My grandmother died on Veteran's day. I never really knew her. I met her maybe half a dozen times in my life. But I did feel sad for my father, who even though prepared for it, is still sad. I don't attribute any special significance to her death in regards to emptiness itself, so much as I recognize that death is an ending, and emptiness is about endings and beginnings. She's left one form of life and rejoined the cycle of life. After I found out she died, I decided to try and use my new meditation to try and make one last connection out of respect for her presence in my life, and also a bit of sorrow for missed opportunities. I wanted to pay my respects to her in some form or manner that would let me connect with her, even though she is now gone from this plane of existence.
I used my special meditation for emptiness, arms outstretched, one eye open, the other closed, my mind drifting across all time and space. The eye that is open is only partially open, with the eye-lid half closed, so that you only see partially out of one eyelid and there isn't much focusing. The focus of the eye shifts inward, so you're looking across time and space. I called the name of her once, out load, letting the vibrations carry out across the spiral rhythm of time, onto the web of the spider time goddess. I found her in memories, I found her ready to join the dead, and she asked, "Why have you come after me, my grandson?" And I said, "To help you on your way to the land of the dead, she who was and will be..." We walked, nothing said, just walking across the silken strands of time, visiting moments of intersection in my memory briefly and then coming to a river, my ancestors across the way waving to her. She turned to me and said, "This is goodbye". I said, "Goodbye my grandmother, goodbye she who was and will be..." We embraced one time, then she flowed on to the land of the dead, back into the cycle of life.

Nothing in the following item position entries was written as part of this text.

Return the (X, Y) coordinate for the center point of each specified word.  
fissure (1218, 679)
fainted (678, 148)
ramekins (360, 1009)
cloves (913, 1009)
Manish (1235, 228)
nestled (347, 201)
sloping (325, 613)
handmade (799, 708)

As I came back from the land of the dead, I met the spider goddess of time, weaving her web of wyrds and fate and destiny. She looked at me and said, "You are one of mine, even as you belong to the other time gods. The emptiness you seek is the doorway to our domain, to the infinity of time and space, all things and none. Use your guide and the infinity sign to keep finding us. In them is the eternal beat of the spiral rhythm of time, the silken vibrations of my web, the pulsing red star light of Thiede, Purson's promise of all secrets revealed and more. We named you ours early on, and we're coming to take our due. Seek us in the emptiness, seek us in the depths of all and none, the zero and one through which you've seen the crystalline perfection and the star eyed one who is you, as you are hir."
I bowed to her and thanked her, and she said, "Thank the one who departed. It's her gift to you." I thanked my departed grandmother for her gift of this journey that allowed me to meet the spider goddess of time.
Everything is perfect in the moment when you have no control over anything. When you surrender and let it all overwhelm you and take you somewhere no one else can go. Tonight, I surrendered to the current of time and let it sweep me somewhere I'd never gone...perfection. I lose myself in that current sometimes, whether in a meditation like tonight, or in the rapidly turning pages of a book, where I'm caught up in the creation of the time and space in the pages that turn and the words that burn into my mind a different world and place. My awareness of time slips out of linear and into a place where time is very circular, spiral, all over the place. Times' always been something very mutable and malleable. One moment shifts into another, but a moment can last for an infinity or it can be gone in the blink of an eye, which is one reason I'm fascinated with time as an expression of reality. The spider goddess of time, as grokked from Oryelle's writing and met tonight on my trance passage is enough another expression of temporal slippages. I've walked on her silver silken strands before, but this time I met her. I'm sure we will meet again.